### Supplied information
== Segment start ==
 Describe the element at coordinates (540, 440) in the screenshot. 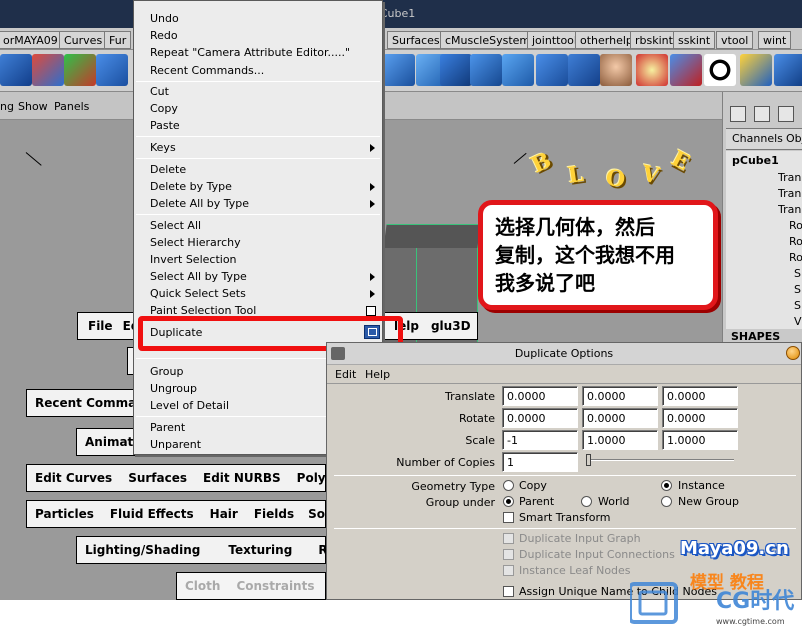

I see `scale-x-field` at that location.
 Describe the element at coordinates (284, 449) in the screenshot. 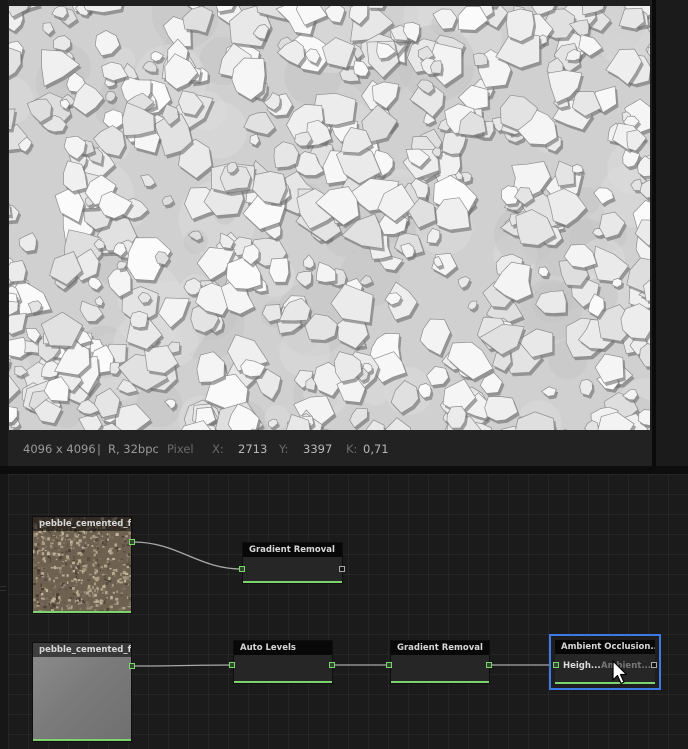

I see `y-label: Y:` at that location.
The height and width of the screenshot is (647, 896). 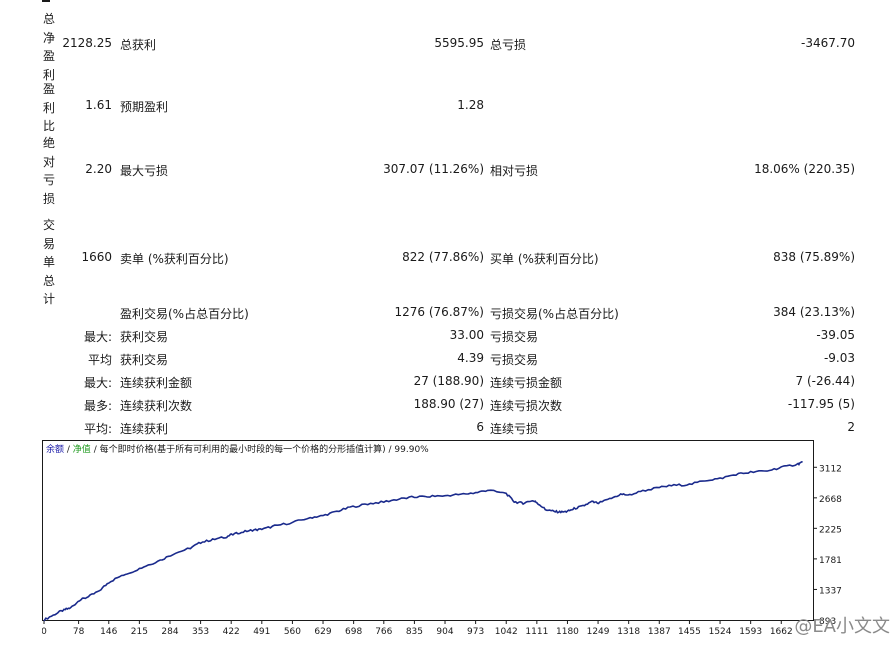 I want to click on x-tick-label: 1318, so click(x=628, y=632).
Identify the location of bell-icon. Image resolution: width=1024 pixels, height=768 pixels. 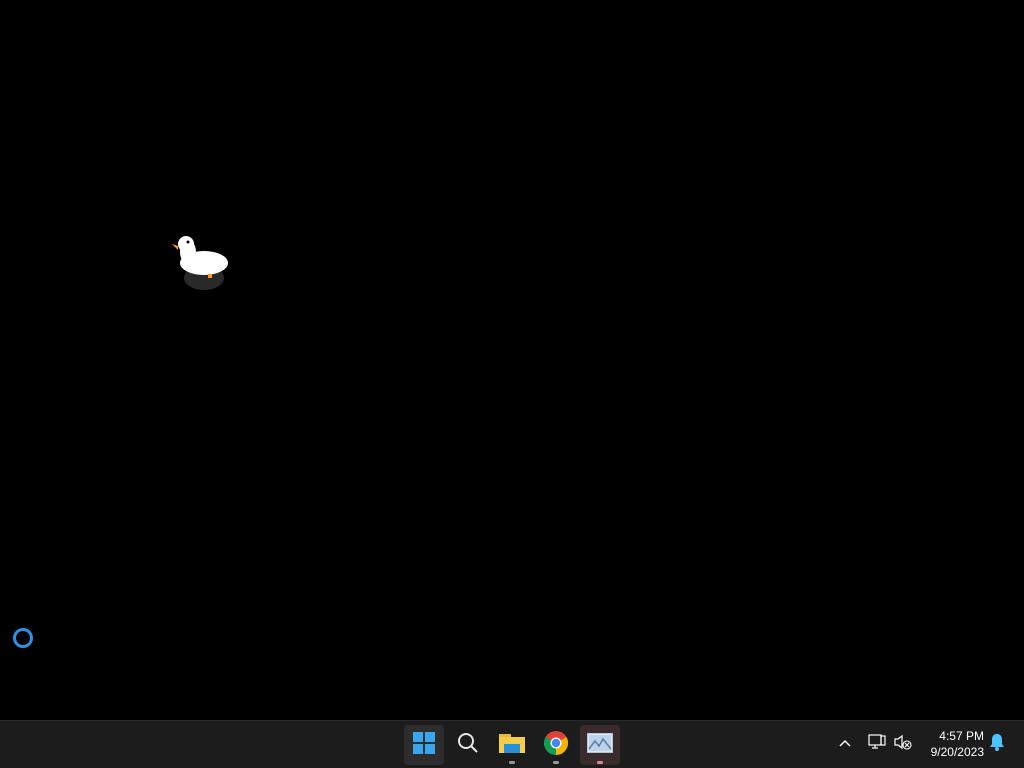
(997, 744).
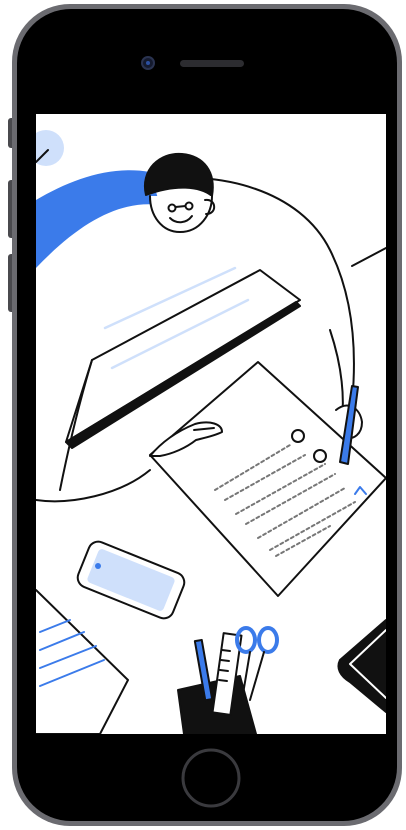  What do you see at coordinates (211, 778) in the screenshot?
I see `home-button` at bounding box center [211, 778].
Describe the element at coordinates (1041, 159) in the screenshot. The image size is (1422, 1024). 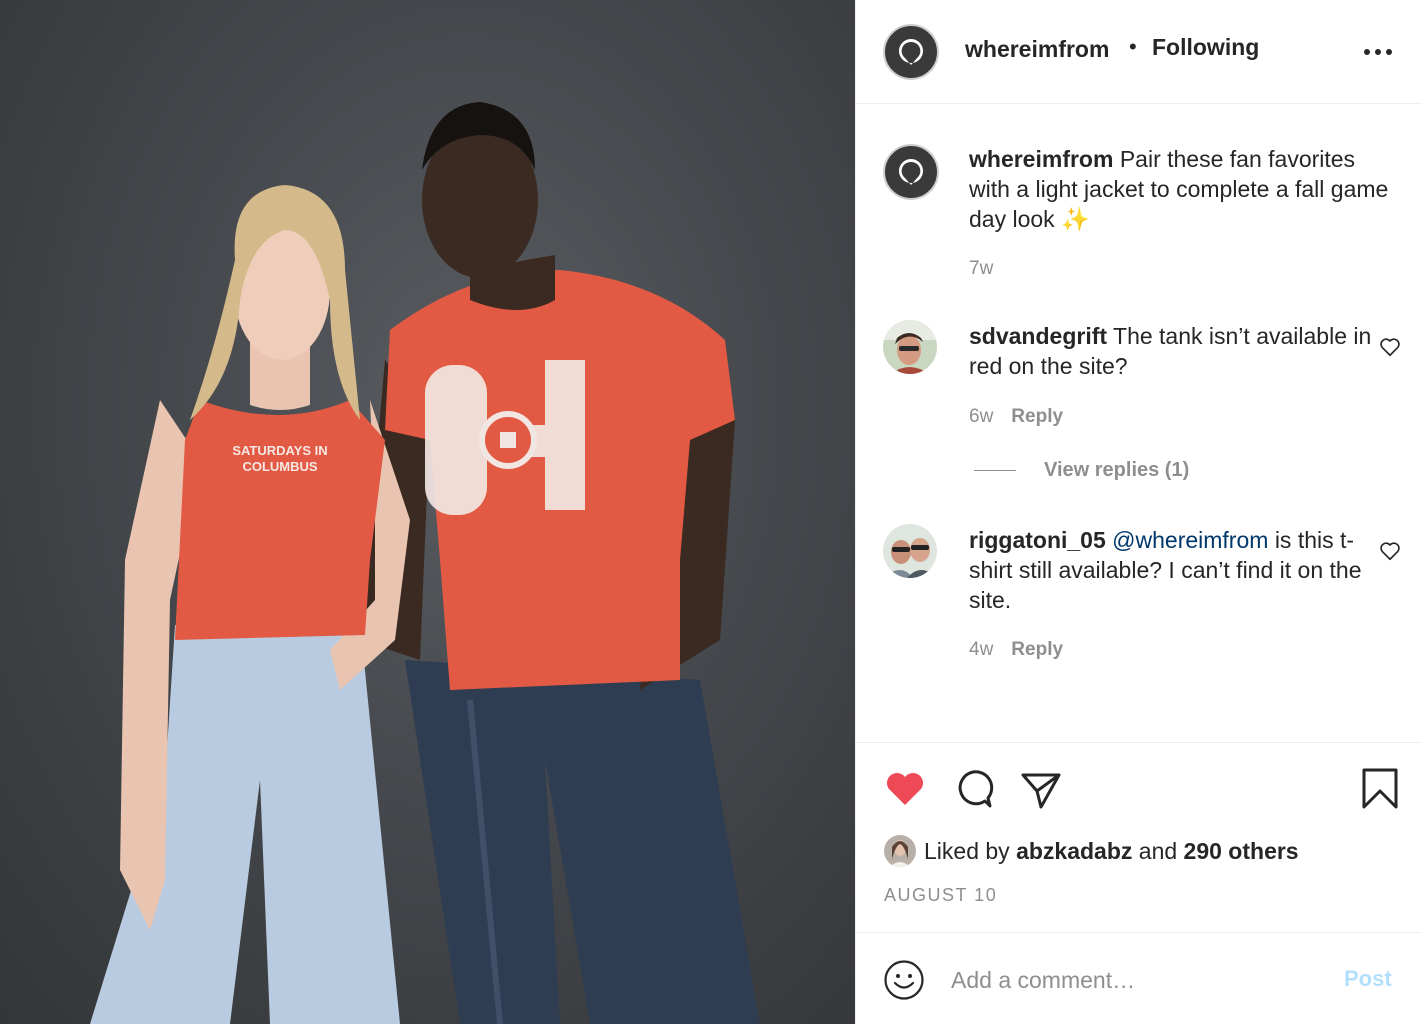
== Segment end ==
### What the exercise asks
Transcribe everything from the line containing "Identify the location" down to the last line of the entries, leaving the pictures out of your answer.

### Answer for the task
Identify the location of bell-icon. Image resolution: width=1024 pixels, height=768 pixels. 
(997, 744).
  What do you see at coordinates (211, 778) in the screenshot?
I see `home-button` at bounding box center [211, 778].
Describe the element at coordinates (1041, 159) in the screenshot. The image size is (1422, 1024). 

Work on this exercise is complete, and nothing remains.